**** ТЕКСТ ДЛЯ ЧТЕНИЯ ****

Ярославская областная ежедневная газета Северный Край, среда, 09 июля 2008
Адрес статьи: http://www.sevkray.ru/news/9/13347/

С надеждой на грядущую весну...

рубрика: История
Автор: Надежда ШЕСТЕРИНА

Период с 1905 по 1909 годы для «Северного края» – это время отчаянной борьбы с цензурой, судебных процессов и постоянной смены названий. По содержанию газета по-прежнему была оппозиционной, многие заметки и статьи о насущных проблемах общества оканчивались неизменным выводом о том, что необходимо «обновить и освежить окружающую атмосферу, поставить на работу новые силы, дать простор тому, что до сих пор только давало знать о себе».


«ПРИСНИЛОСЬ МНЕ, ЧТО Я – ЖАР­ПТИЦА...»

«Редакция «Северного края» приносит свою благодарность всем лицам, приветствовавшим возобновление издания газеты», – такое выделенное в рамочку обращение к читателям появилось в номере за 1 января 1905 года. В этом же номере, в «подвале» четвёртой полосы, где обычно печатаются фельетоны, был помещён святочный рассказ «Новогодний сон».

**** СТРОКИ ДАННЫХ ****

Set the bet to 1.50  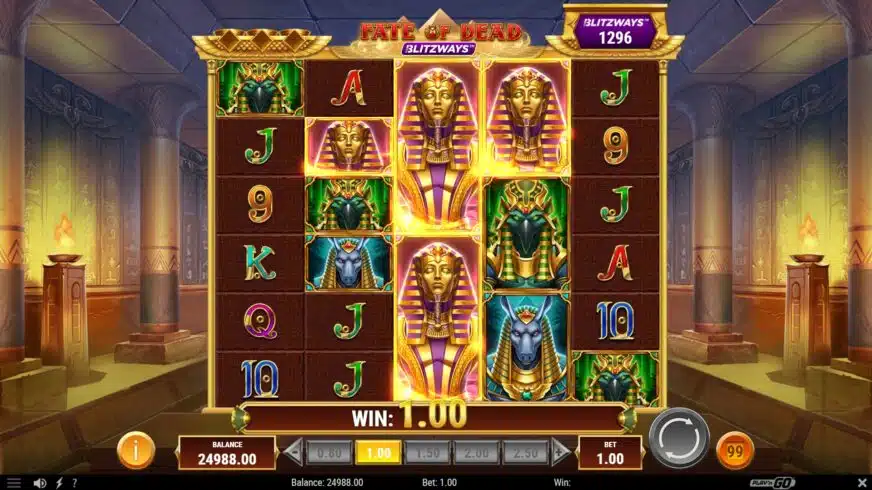point(427,453)
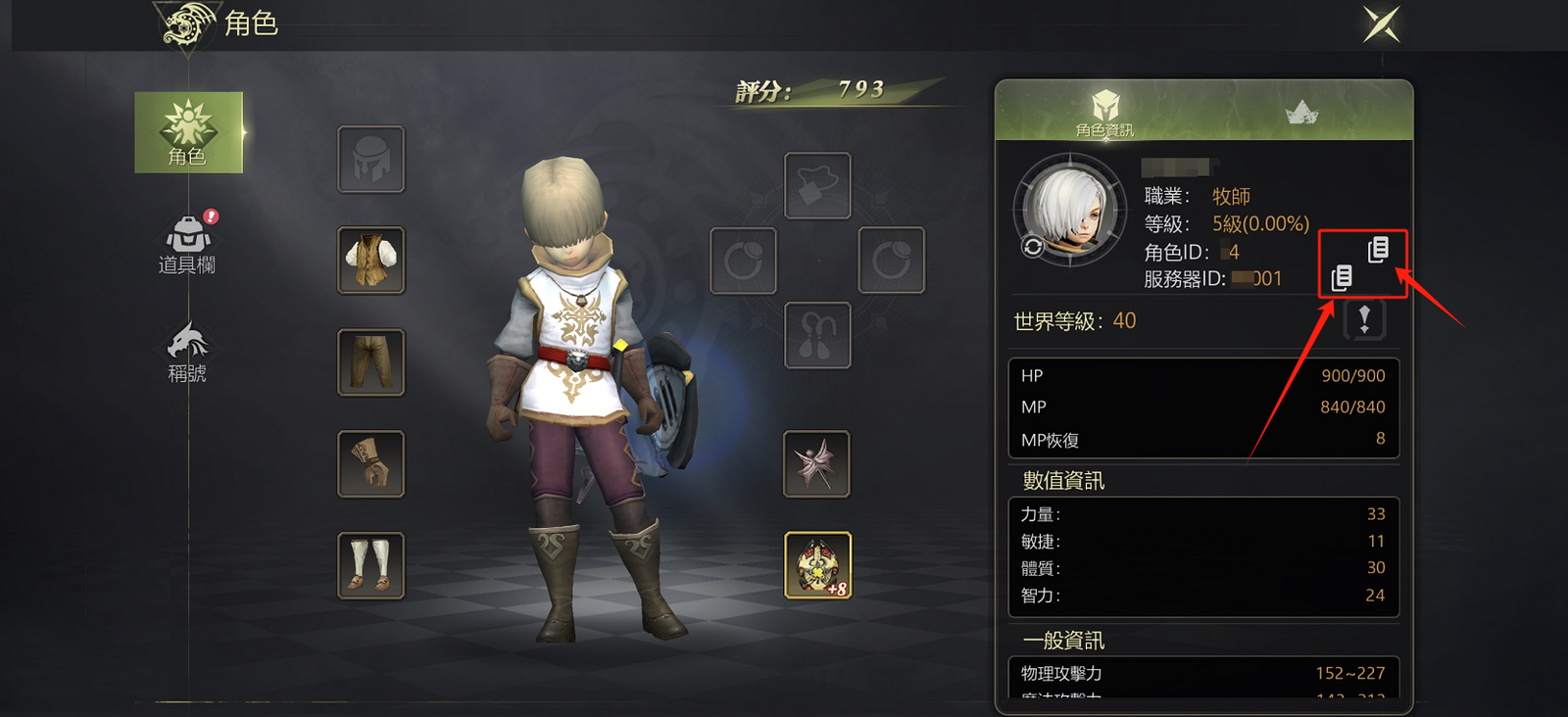The height and width of the screenshot is (717, 1568).
Task: Select the glove equipment slot
Action: click(x=371, y=464)
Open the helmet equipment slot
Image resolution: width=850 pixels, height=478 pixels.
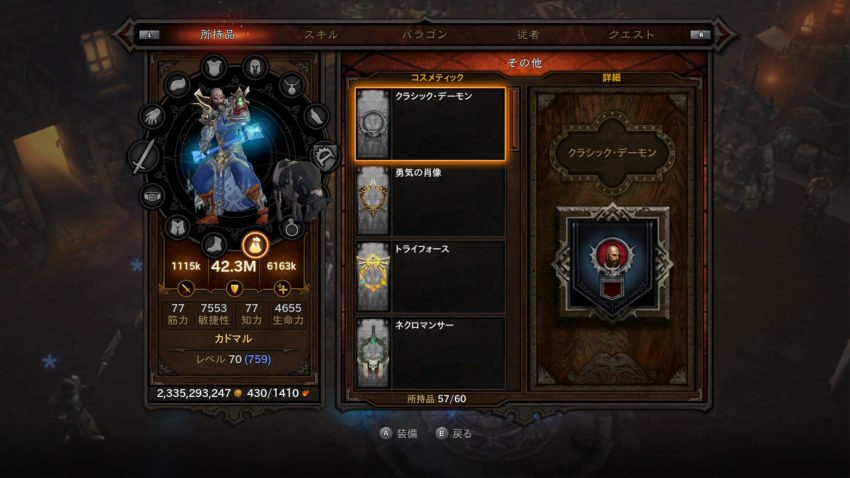tap(255, 66)
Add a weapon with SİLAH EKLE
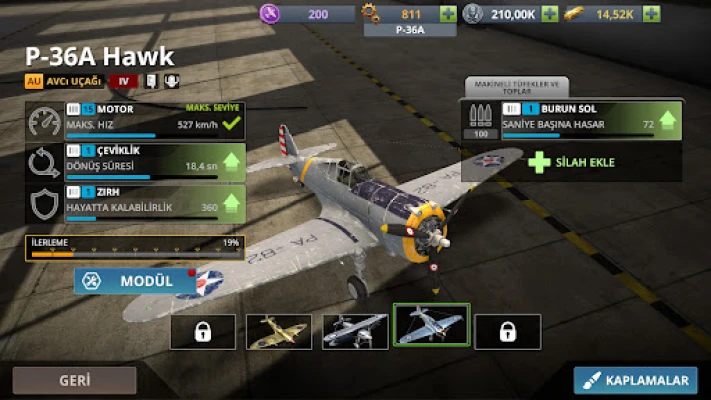 [x=571, y=162]
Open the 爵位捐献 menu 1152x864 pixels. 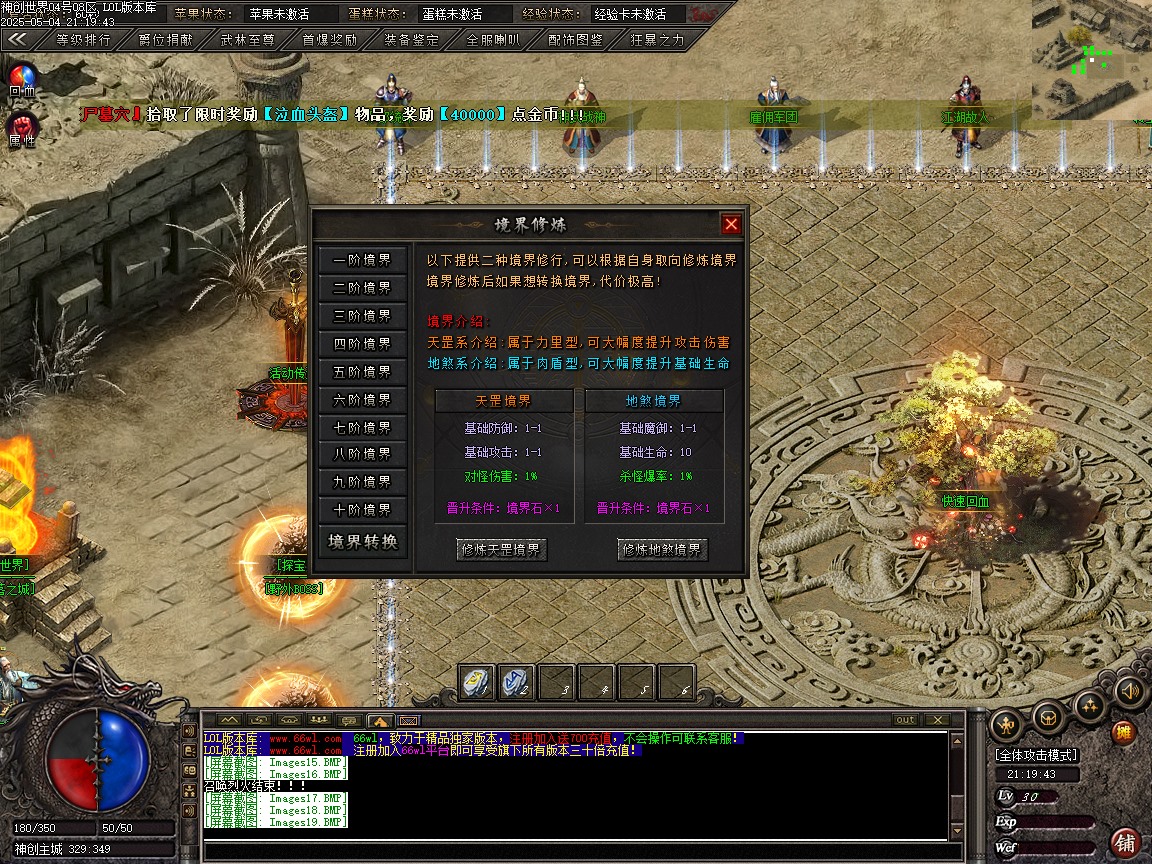click(x=167, y=40)
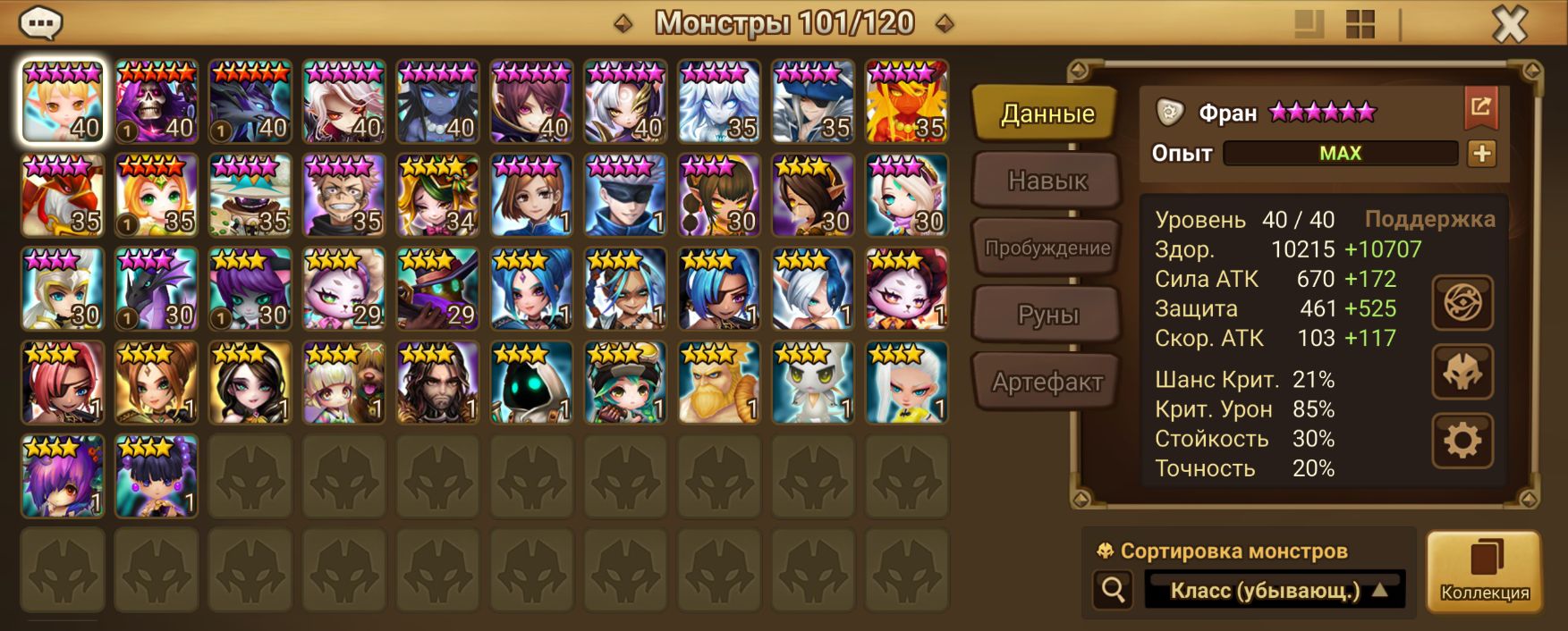Click the round monster helmet button
The image size is (1568, 631).
[1462, 372]
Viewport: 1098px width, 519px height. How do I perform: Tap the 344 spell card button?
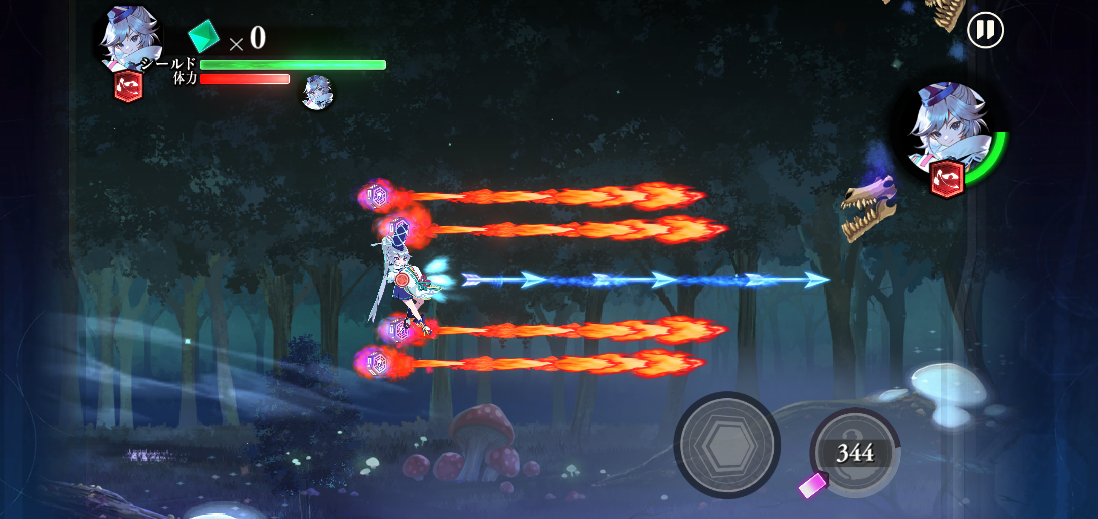[855, 453]
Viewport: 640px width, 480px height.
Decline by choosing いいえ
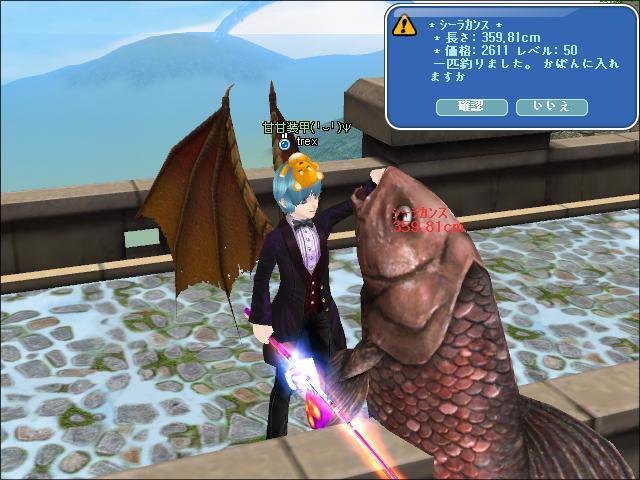click(551, 105)
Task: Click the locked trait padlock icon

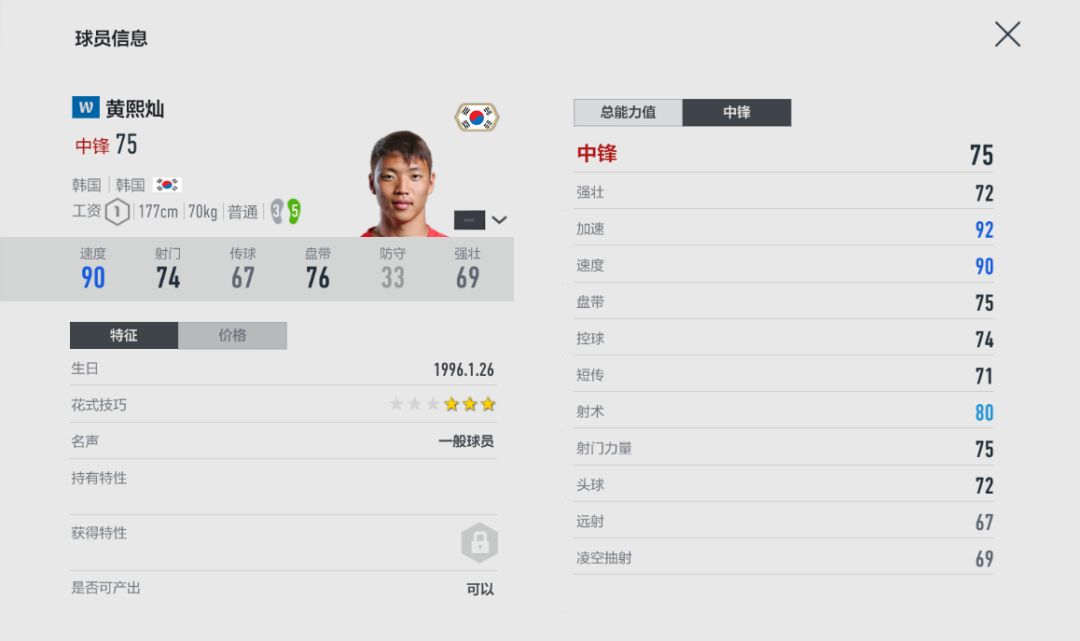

****

КРАТКОЕ ЗАДАНИЕ 1:
Ответьте по статье об истории газеты «Северный край»:
(a) Какие годы названы в ней временем отчаянной борьбы с цензурой?
(b) В номере за какое число появилось выделенное в рамочку обращение к читателям?
(c) Как назывался святочный рассказ, помещённый в «подвале» четвёртой полосы?
КРАТКОЕ ЗАДАНИЕ 2:
Продолжите статью об истории газеты «Северный край», начав сразу после её последнего предложения.

ОТВЕТ НА ЗАДАНИЕ 1:
(a) С 1905 по 1909 год.
(b) 1 января 1905 года.
(c) «Новогодний сон».

ОТВЕТ НА ЗАДАНИЕ 2:
«– Вот так богатырский сон! – с этим восклицанием проснулся я, столь долго не слыхавшие от меня ни звука читатели, при двенадцати ударах часов в первую полночь 1905 года». Автор представлялся безобидным лавочником Поприщиным, но, конечно же, читателю сразу было понятно, кто беседует с ними от лица героя и что за «богатыр­ский сон» имеется в виду: полгода назад выпуск «Северного края» был приостановлен решением министра внутренних дел.

Фельетоны и их «эзопов язык» вообще пользовались большой популярностью. Это была своеобразная словесная война с цензурой. «Росла потребность говорить о делах общественных, никакая бдительность цензуры не могла этого переломить, а читатели развлекались, всюду отыскивая крамольную тенденцию», – вспоминала работавшая в 1902 – 1903 годах в «Северном крае» журналистка Ариадна Тыркова, говоря именно о фельетонах.

«Приснилось мне, что я – жар-птица, – продолжает автор святочного рассказа. – Лечу на ковре-самолёте, кушаю на скатерти-самобранке и заливаюсь на гуслях-самогудах такою громкою песнею, что даже самого себя оглушаю. И светит во лбу моём звезда, а лоб-то у меня о семи пядей, и так от звезды своей горит и палит: всё, мол, что надо, освещу-озарю, всё, что следует – выжгу!»

Вот вам и портрет газеты, и её позиция, цели-задачи – всё в одном образе.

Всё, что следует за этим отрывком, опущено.